Omeros chairman and CEO Dr Gregory A Demopulos noted the company is pleased with how OMS824 continues to perform over a wide range of dosing across multiple clinical trials — whether administered to healthy volunteers or patients with schizophrenia, the molecule has demonstrated remarkable tolerability at high plasma levels and, likely, at even higher target interaction than we have measured to date.

"We look forward to completing the PET cohort and to evaluating the compound’s efficacy in our currently enrolling Phase 2 Huntington’s trial and our ongoing Phase 2 program in patients with schizophrenia," Dr Demopulos added.

PDE10 is an enzyme that is expressed in areas of the brain linked to diseases that affect cognition and psychomotor functions, including Huntington’s disease and schizophrenia. Huntington’s disease is a hereditary neurodegenerative disorder that leads to movement, cognition, and behavioral abnormalities and premature death.

Schizophrenia is a group of severe brain disorders characterized by an abnormal interpretation of reality, which can manifest as delusions, hallucinations, and/or disordered thinking and behavior. Cognitive dysfunction is responsible for substantial disability in both of these diseases and is not meaningfully improved by current medications.

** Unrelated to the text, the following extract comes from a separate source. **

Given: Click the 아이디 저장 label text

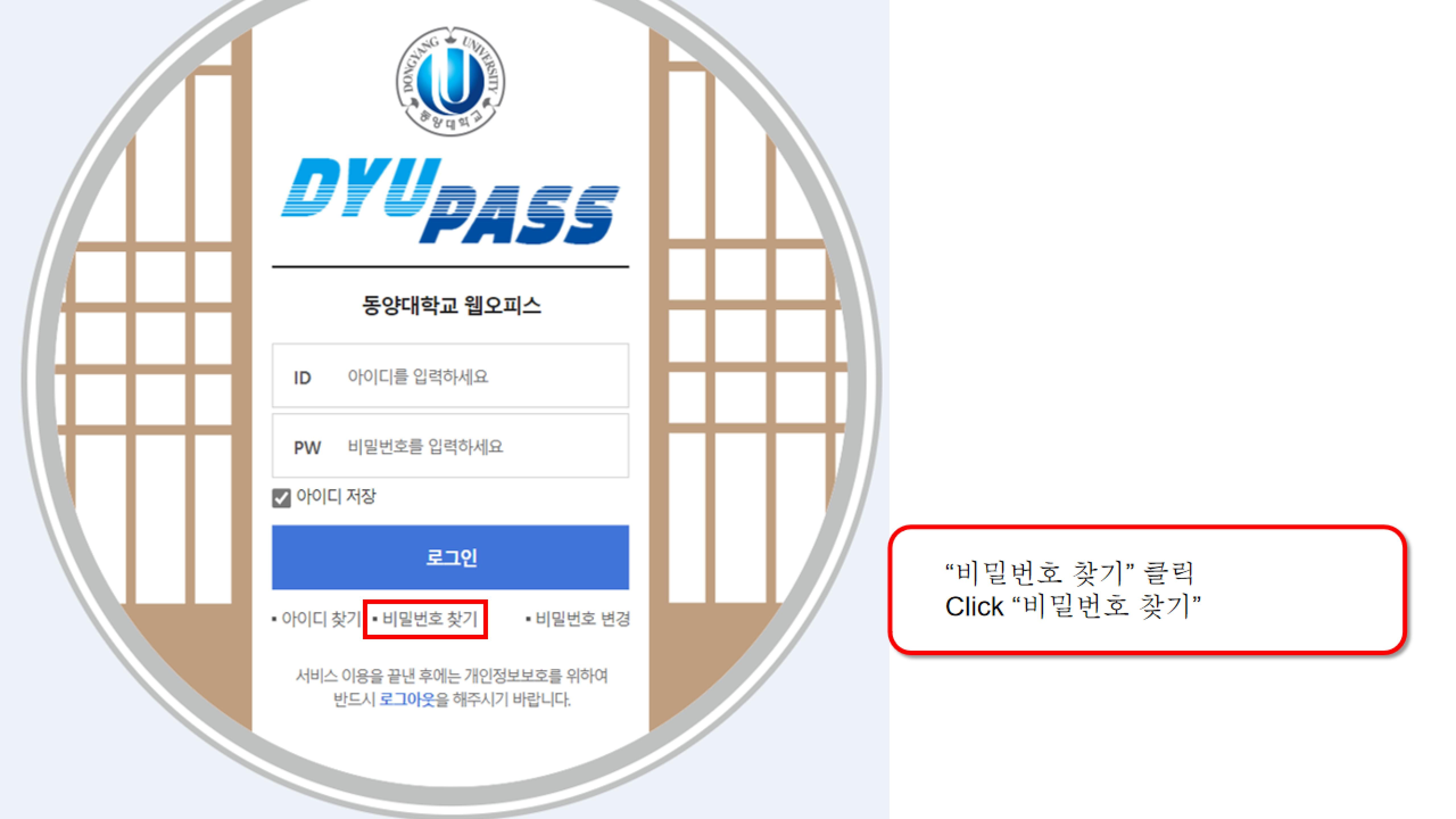Looking at the screenshot, I should pos(336,497).
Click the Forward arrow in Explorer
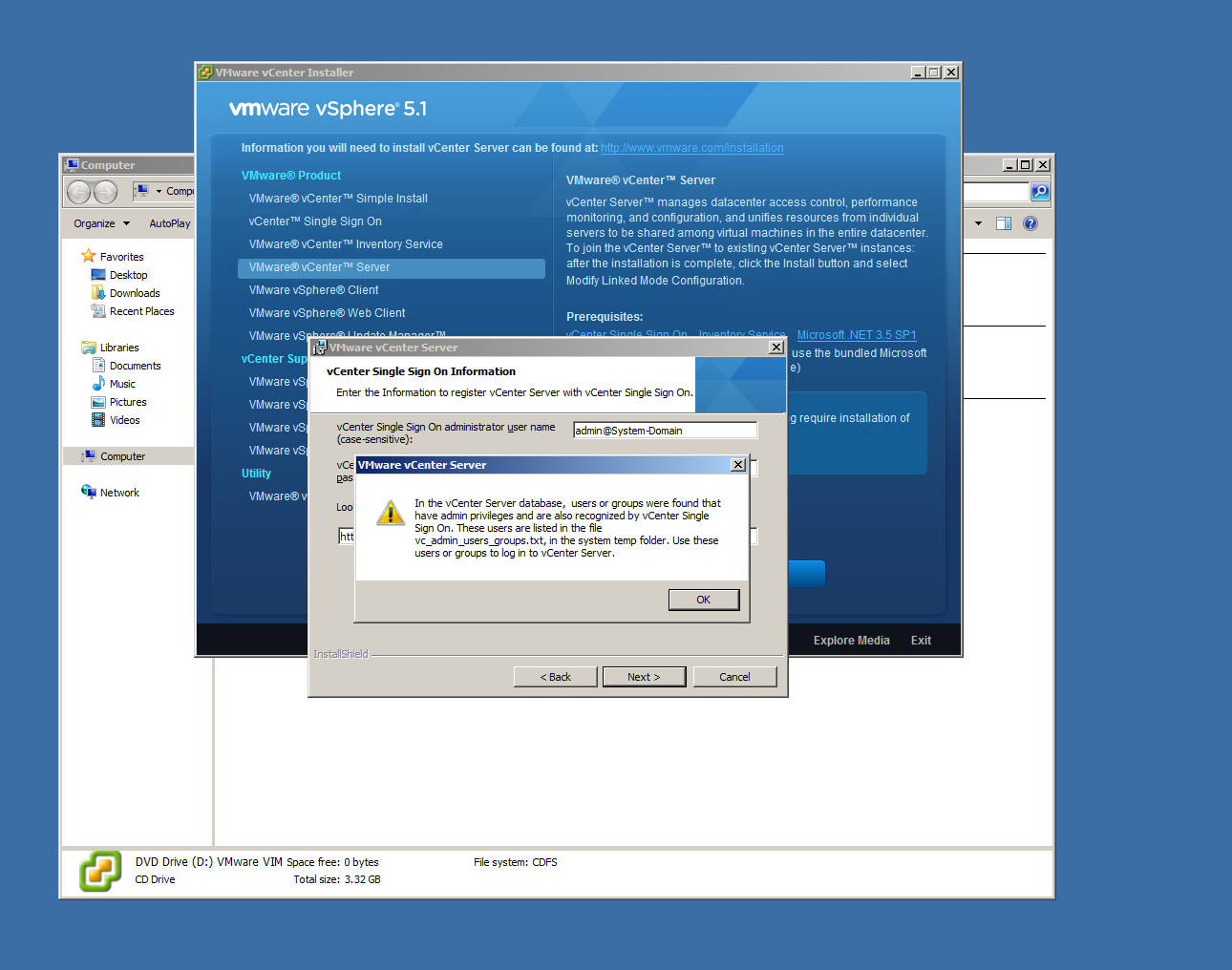 105,192
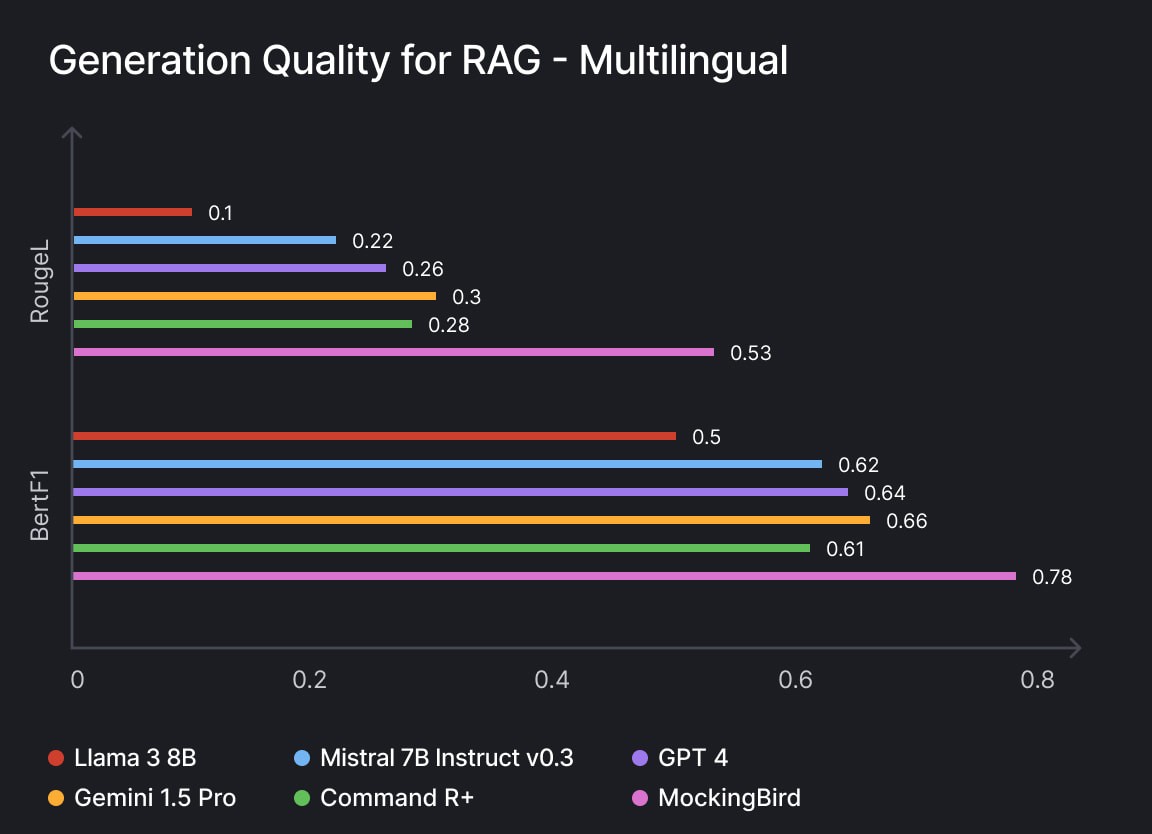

Omeros’ proprietary compound OMS824, currently in Phase II clinical programs, inhibits PDE10 and is being developed for the treatment of cognitive disorders. In addition to potential benefits on cognition, OMS824 could also improve the motor and psychiatric abnormalities in Huntington’s disease as well as the positive (for example, hallucinations) and negative (for example, flat affect) symptoms of schizophrenia.

Omeros has been awarded Orphan Drug designation by the US FDA to evaluate OMS824 in Huntington’s disease, and received Fast Track designation from the FDA for the development of OMS824 to treat cognitive impairment in Huntington’s disease. An application for Fast Track designation for the evaluation of OMS824 in schizophrenia is currently under FDA review.